EXERCISE OBJECTIVE: Exclude all pictures, then write out exactly the lines below from the first one through the line with "Given: Select doe-paoro-tati".

GIVEN DATA:
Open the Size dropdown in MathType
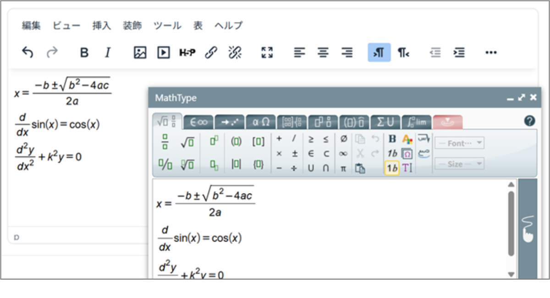Viewport: 550px width, 298px height. (x=459, y=163)
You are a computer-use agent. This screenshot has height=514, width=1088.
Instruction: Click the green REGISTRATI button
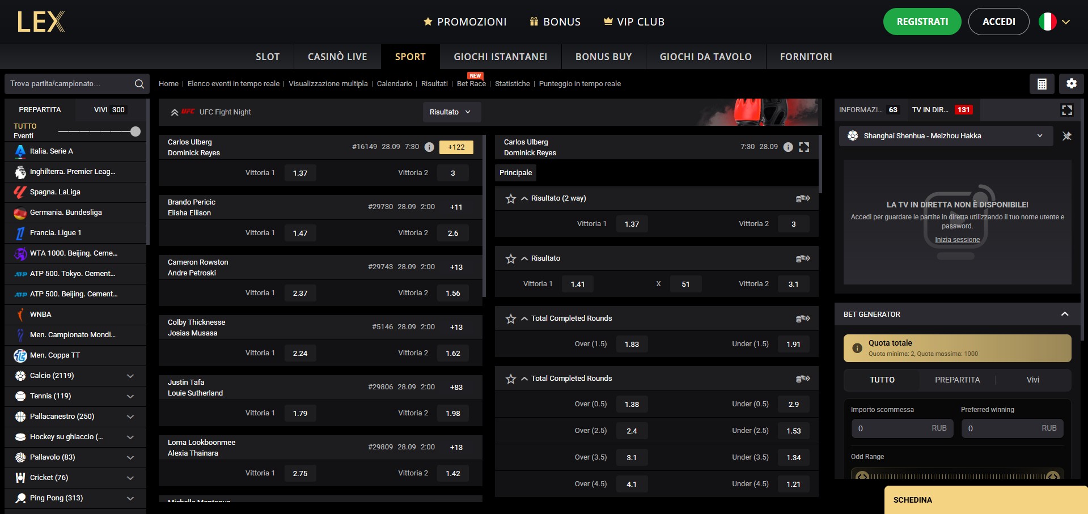[x=922, y=22]
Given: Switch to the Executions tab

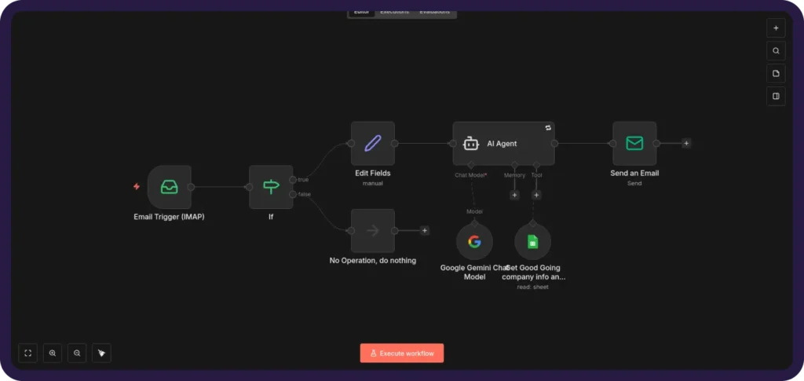Looking at the screenshot, I should pos(394,12).
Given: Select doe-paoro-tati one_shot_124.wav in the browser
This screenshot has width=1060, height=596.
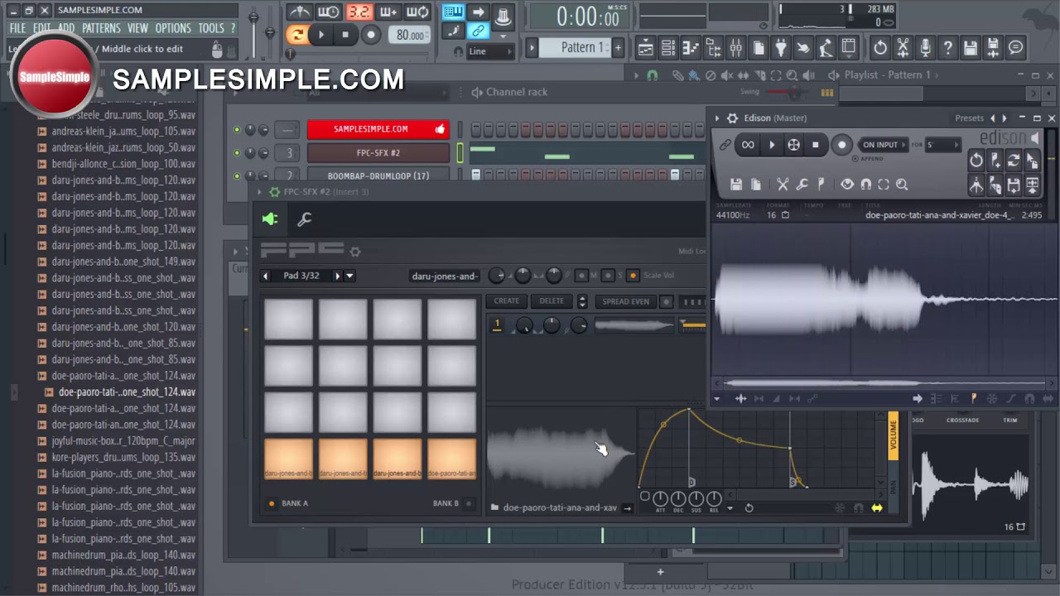Looking at the screenshot, I should (127, 392).
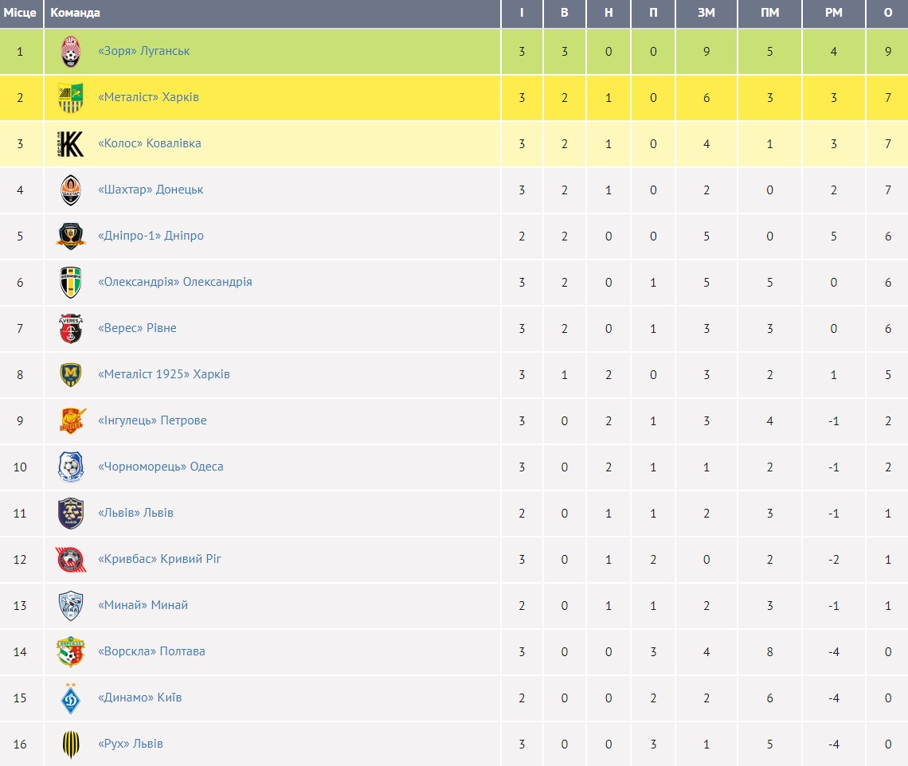
Task: Open the «Минай» Минай team link
Action: pos(143,605)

EXERCISE RESULT:
Open the Size dropdown in MathType
Viewport: 550px width, 298px height. (x=459, y=163)
You are a computer-use agent. This screenshot has height=514, width=1088.
Instruction: Click the green REGISTRATI button
[x=922, y=22]
Given: Switch to the Executions tab

Looking at the screenshot, I should pos(394,12).
Given: Select doe-paoro-tati one_shot_124.wav in the browser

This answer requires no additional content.